Just heading back from a meeting with Hobo Joe riding shotgun. Brought him along bc Hobo Joe is a closer.
The Ragnar Alumni page has been updated… congrats to all 12 of you, especially our 4 new inductees.
What would Ragnar be without our yearly shout outs? So here goes…
Zook: I think this year’s training program is one for the ages. The “No Training” Training Plan is genius and you pulled it off like a champ. Amazing what a little stubbornness can do for you. Always great Ragnaring with you. You’re my partner in crime and one of the best friends I’ve ever had… but no, even I won’t look at your testicle.
Heather M: If you want to know why we started so early, look no further than Runner #2. We are sandbaggers, and Heather M is Captain Bagger. Turns out, you’re a running beast. But I like the humble approach. Was great getting to know you and I look forward to many more Ragnars together. Oh, and you can babysit Logan any day. There is no higher compliment in my house. lol
Mark: Excuse me… Ambassador Wolfenheimer. The godfather of our Ragnar team and new owner of a snazzy, new, well deserved belt buckle. You are still a machine, and Heather’s sandbagging just follows in the footsteps of her van captain. Among all of us Ragnar veterans, your name is always brought up on the list of “5 Best Things About Ragnar”. Hope you enjoyed your virgin tour of Van 1, and looking forward to more great runs together.
Steph: No Ragnar is truly complete until you have seen the bare ass of someone on your team. Thank you for being that person for me. You definitely liven up the party and it was great having you around. Not to mention that you have set the bar for Ragnar tattoo placement very high. Thanks for running and spicing up Van 1!
Dr Dana: The Doctor is back and making house calls all over the DC Metro area! You rock, and we’re so glad you came back. You are a total blast and took on some serious runs in your return. I’m very disappointed I had to pass the traditional 5-to-6 hug to my wife. I may come back and claim it next year. Best of luck with your new breast enhancement practice. Rumor is Zook wants to be your first customer!
Karis: The original alternate has become a true Ragnar stud. You are a great training partner and a killer on the course. Someone seriously has to videotape the 3 minutes immediately after you finish each leg, which this year included a charlie horse on your Midnight Delight with Spencer, a double cramping on your last leg, again, with Spencer, and of course, a phrase that will live in infamy… “It’s mating season you know!” Now let’s pour a drink and hit the hot tub.
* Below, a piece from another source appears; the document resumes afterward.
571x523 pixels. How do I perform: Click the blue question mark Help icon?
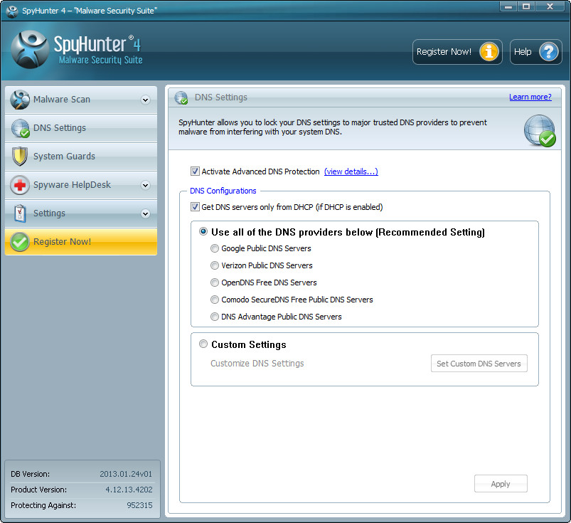[x=548, y=52]
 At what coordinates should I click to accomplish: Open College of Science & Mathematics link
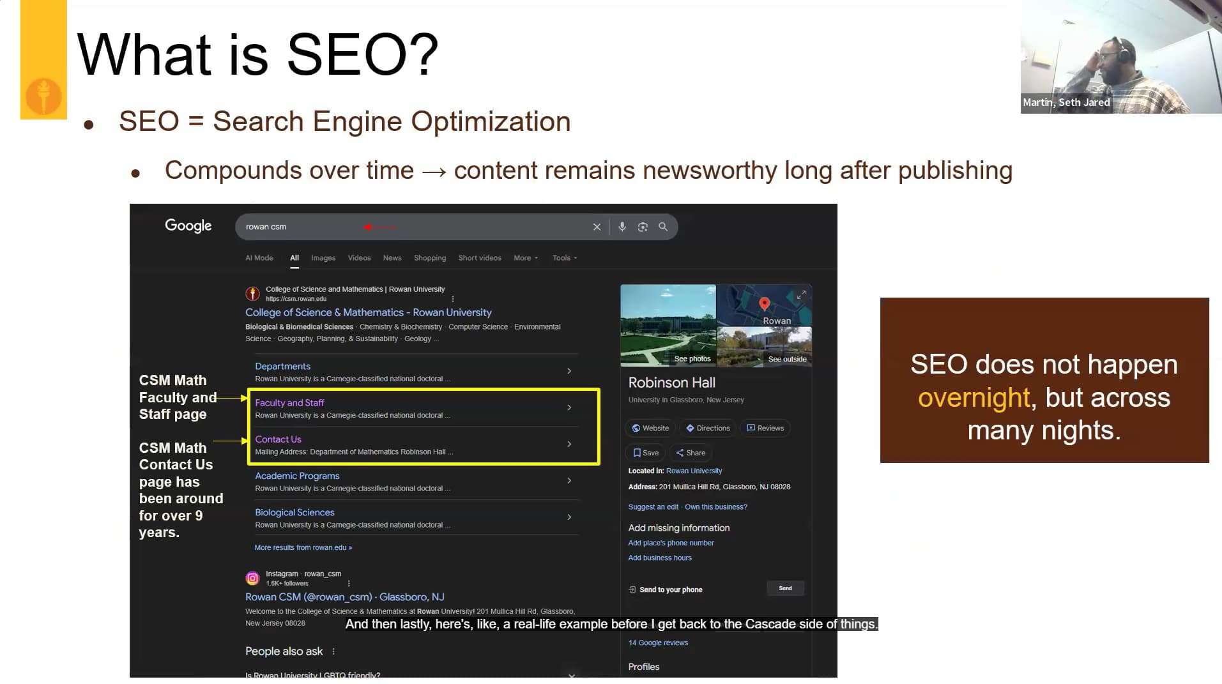(368, 312)
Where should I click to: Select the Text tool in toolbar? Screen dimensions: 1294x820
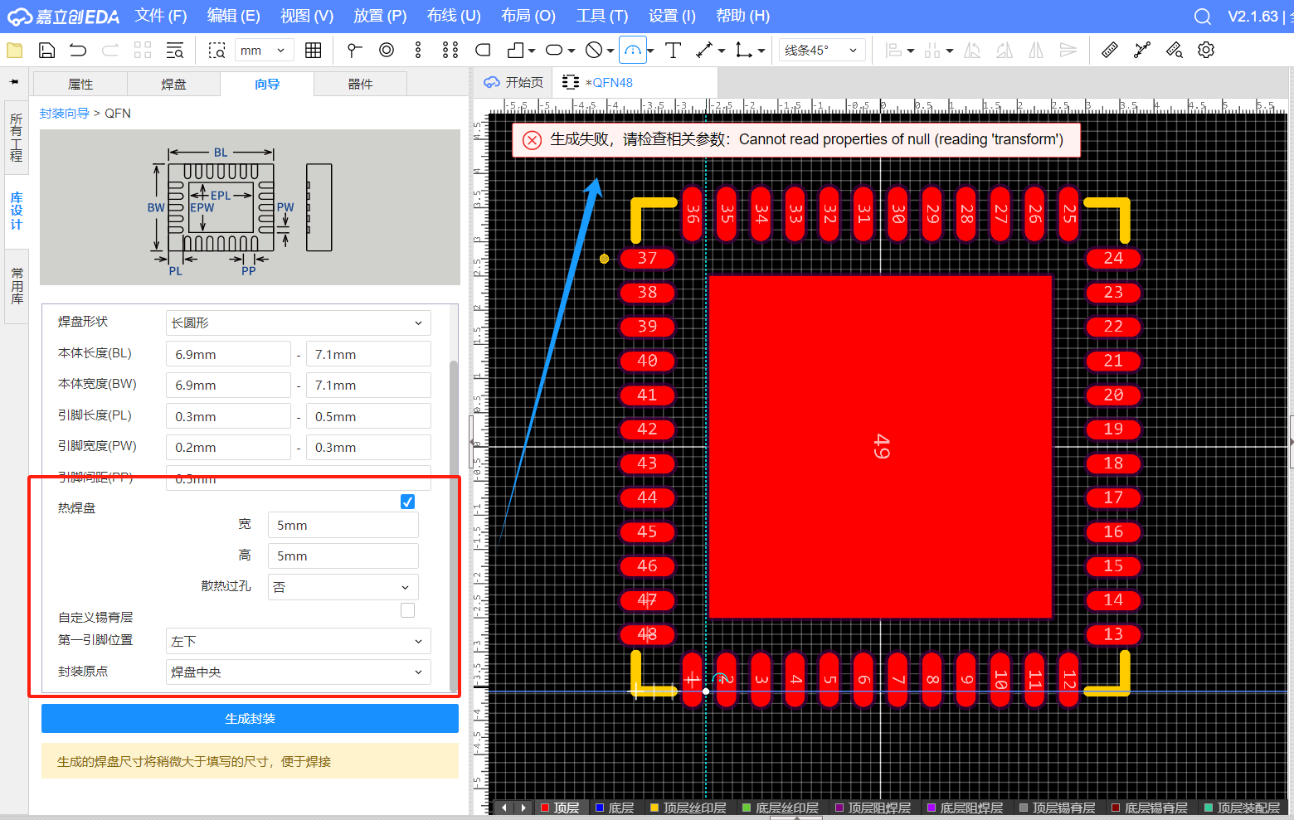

Spencer, AKA “S-Train”: Dude, you are entertainment 24-7. I don’t know where the energy comes from, but I’m picking up what you’re putting down. Granted, you have no idea how to pronounce the word “Bears”, but that’s okay. Thanks for taking on Leg 7, that’s a killer and I know from experience. Great being on your van for the first time. I’m still sore from laughing. Let’s do some List work and nail down the floorplan for our new jerky bar soon. In other words, Handle Yo Bidness!
Linsky, AKA “L-Dizzle”: Six Ragnars in with you, and when other teams say “who’s that guy”, I still beam like a new father. “That’s my boy!” On a bad day, you’re a machine. On a good day, you’re just ridiculous. I hope that this year made up for me eating all your beef jerky last year. I appreciate all the running advice, none of which has made me remotely as fast as you are. Leg 8 was total roadkilll this year. Just one kill after another…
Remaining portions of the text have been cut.